I envision a framework where a VLM, after each training epoch, engages in a form of "self-reflection" to identify areas of weakness. Specifically, the model could analyze its performance on the training corpus, using metrics like prediction uncertainty or entropy (in the style of Reference-Free Confidence-Based Truthfulness Estimation) to pinpoint examples or types of examples where it struggles. Inspired by Robotic Control via Embodied Chain of Thought Reasoning, the model would then "think through" which of these challenging examples are most informative for improving its performance, perhaps based on an evaluation benchmark which contextualizes the knowledge of the model in an applied scenario. During the next epoch, the observations could be randomly selected for inclusion (characterized by a Bernoulli distribution parameterized by the model's assessment of the example's informativeness).

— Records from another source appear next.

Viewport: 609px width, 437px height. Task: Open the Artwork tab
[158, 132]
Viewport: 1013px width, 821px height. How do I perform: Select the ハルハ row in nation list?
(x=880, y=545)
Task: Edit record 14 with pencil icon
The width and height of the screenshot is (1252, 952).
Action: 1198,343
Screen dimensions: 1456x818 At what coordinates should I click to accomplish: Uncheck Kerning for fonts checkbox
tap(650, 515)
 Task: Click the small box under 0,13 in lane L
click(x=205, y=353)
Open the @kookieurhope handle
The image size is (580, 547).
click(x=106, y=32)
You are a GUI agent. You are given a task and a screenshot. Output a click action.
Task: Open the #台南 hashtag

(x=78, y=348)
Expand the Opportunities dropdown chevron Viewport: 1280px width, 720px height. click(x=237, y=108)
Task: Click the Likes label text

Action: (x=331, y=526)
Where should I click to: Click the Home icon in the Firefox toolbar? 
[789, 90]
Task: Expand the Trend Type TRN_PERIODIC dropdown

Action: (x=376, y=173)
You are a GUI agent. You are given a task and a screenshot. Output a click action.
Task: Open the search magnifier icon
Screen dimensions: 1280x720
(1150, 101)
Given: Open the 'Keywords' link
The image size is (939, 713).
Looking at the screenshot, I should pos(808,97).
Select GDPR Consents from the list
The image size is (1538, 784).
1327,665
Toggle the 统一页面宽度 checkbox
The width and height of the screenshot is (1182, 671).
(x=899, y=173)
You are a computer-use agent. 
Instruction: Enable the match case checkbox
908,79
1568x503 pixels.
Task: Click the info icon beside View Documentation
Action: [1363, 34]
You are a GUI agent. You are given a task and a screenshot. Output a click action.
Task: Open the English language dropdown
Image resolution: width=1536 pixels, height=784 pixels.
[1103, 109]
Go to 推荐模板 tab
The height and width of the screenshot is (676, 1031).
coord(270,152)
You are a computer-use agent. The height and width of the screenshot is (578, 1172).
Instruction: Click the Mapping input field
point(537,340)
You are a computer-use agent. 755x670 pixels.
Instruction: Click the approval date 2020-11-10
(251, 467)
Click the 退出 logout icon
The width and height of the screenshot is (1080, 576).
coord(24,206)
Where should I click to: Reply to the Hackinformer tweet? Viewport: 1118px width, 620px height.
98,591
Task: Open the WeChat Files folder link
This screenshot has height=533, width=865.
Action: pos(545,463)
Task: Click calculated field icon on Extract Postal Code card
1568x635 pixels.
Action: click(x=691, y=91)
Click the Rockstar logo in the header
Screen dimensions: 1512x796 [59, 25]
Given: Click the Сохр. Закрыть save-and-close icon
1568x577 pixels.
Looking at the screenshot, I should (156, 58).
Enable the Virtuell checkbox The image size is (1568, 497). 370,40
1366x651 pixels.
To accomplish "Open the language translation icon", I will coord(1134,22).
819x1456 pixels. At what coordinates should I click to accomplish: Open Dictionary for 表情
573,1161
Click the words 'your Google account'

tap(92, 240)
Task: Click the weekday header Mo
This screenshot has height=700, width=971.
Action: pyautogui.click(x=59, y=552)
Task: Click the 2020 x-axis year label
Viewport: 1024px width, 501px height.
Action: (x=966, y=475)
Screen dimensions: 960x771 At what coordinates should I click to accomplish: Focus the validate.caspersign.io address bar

With each passing epoch, the model has a chance to focus on different types of examples based on its weaknesses. Another way to look at it is: since foundation models are undertrained, we can explore the idea of interweaving lightweight evaluation within our training loop without excessive worry of overfitting.
The "bootstrapped" dataset (technically sampled without replacement) can be viewed as a distribution over tasks, where each "task" is loosely defined as a skill or capability implicitly learned from a subset of the data (e.g., understanding specific visual concepts, performing a type of reasoning, or handling a particular linguistic structure). This framing naturally lends itself to the application of Model Agnostic Meta-Learning for Fast Adaptation of Deep Networks, enabling the model to learn efficiently and still be useful for downstream fine-tuning. This approach is also reminiscent of the self-improvement loop that characterizes human learning (humans implicitly focus on "harder and harder examples" when learning new skills).